Lesson: Be careful and do some research before making a purchase.
Build a fund
Instead of giving in to all the demands of your children, encourage them to save a portion of their pocket money towards their material goals, such as a picnic or a new toy. You can incentivize them by promising to foot a certain percentage of the bill. Once they accumulate their targeted sum, reward them by helping to fulfill their goals.
Lesson: Saving is the first step to achieve financial goals.
Get more through regular savings
Introduce the concept of interest to your children by offering them a certain bonus amount, say, on every Rs 1000 that they save from their pocket money. This bonus could be in terms of percentage, say 10%. While for the first Rs 1000 saved, they would get Rs 100, when they touch the Rs2000 mark they will get a return of Rs 210 (10% of Rs 2100).
Show them how the calculations work every time you top up their savings with the interest amount. Explain the difference between amounts accumulated with and without interest.

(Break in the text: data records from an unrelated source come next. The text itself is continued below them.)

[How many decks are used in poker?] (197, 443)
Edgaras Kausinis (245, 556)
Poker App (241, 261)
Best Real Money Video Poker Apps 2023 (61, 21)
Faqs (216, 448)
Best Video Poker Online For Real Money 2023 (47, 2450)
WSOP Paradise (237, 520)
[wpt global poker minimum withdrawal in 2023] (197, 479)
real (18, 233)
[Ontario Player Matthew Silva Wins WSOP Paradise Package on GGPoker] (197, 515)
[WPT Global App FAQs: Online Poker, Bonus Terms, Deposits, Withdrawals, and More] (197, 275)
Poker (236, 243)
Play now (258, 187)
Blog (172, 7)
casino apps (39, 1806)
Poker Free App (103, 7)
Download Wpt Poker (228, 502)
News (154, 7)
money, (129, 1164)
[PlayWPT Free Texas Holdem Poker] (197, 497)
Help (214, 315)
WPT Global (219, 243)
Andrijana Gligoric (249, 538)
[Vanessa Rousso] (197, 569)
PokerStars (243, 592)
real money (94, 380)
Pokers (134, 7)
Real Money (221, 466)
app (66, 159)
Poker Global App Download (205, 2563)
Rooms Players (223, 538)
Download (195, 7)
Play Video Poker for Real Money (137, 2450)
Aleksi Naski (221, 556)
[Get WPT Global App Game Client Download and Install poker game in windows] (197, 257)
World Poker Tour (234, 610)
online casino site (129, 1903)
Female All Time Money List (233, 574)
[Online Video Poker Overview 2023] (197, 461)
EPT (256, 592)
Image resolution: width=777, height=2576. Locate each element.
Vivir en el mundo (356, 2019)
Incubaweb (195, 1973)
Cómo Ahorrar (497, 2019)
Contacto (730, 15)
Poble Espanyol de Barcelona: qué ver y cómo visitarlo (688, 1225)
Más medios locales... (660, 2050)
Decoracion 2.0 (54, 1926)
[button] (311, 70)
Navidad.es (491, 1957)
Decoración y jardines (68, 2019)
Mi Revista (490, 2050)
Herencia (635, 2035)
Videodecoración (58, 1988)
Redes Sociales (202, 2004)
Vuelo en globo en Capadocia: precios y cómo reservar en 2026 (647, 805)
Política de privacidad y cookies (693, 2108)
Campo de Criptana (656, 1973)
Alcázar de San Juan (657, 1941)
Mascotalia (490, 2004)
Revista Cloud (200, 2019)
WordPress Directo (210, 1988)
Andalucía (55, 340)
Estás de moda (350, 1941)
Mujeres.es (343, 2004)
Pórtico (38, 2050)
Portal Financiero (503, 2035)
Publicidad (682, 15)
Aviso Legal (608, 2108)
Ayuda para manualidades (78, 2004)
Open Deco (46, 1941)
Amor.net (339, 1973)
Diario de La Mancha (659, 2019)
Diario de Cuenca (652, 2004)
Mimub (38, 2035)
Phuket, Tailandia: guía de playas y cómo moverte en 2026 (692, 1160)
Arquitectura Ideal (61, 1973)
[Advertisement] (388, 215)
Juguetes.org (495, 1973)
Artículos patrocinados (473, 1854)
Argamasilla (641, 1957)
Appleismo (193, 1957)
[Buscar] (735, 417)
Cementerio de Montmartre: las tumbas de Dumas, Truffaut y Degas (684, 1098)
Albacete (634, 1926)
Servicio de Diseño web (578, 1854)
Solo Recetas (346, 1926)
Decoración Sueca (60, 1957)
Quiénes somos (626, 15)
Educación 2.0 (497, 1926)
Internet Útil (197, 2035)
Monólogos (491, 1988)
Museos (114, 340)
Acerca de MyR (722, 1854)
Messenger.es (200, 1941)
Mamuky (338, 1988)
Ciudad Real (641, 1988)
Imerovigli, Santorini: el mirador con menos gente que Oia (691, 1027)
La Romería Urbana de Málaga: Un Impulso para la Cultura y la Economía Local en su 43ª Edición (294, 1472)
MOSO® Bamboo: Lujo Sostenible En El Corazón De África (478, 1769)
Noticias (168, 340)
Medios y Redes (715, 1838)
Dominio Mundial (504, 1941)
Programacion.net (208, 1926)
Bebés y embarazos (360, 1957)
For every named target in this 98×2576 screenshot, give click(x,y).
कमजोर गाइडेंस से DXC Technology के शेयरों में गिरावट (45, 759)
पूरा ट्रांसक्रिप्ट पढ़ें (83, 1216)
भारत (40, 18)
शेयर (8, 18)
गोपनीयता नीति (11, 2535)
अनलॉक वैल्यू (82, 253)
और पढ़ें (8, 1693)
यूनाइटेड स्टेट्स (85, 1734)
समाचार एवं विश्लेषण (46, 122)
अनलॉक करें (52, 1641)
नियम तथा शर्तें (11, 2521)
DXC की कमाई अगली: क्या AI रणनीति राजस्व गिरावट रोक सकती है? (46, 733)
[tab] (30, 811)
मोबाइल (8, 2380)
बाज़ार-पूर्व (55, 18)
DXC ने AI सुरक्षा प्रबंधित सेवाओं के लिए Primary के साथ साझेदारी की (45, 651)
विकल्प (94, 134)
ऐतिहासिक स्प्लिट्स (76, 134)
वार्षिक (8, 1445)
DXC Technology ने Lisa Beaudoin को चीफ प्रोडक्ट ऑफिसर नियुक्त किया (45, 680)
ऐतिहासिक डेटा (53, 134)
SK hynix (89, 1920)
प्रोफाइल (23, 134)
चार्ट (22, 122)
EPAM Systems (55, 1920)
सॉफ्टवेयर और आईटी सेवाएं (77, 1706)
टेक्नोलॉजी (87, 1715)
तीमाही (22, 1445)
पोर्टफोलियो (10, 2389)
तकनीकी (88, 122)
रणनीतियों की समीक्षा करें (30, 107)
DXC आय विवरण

Lesson: Interest works in your favour.
It is crucial to teach children the importance of giving to ensure that they grow up as more conscious citizens. Encourage them to donate their toys, books, or clothes to NGOs. To overcome the initial resistance to this idea, follow up every trip to the NGO with ice cream or a pizza party. Over time, as they mature in their thought process, this association of happiness after doing a good deed would shift from material gains to a feeling of satisfaction.
Lesson: Sharing is rewarding.
All parents strive to ensure that their children inherit a prosperous financial future. However, the children may not truly appreciate this luxury, if you do not teach them the value of money. So, start grooming your child today with these fun and engaging activities.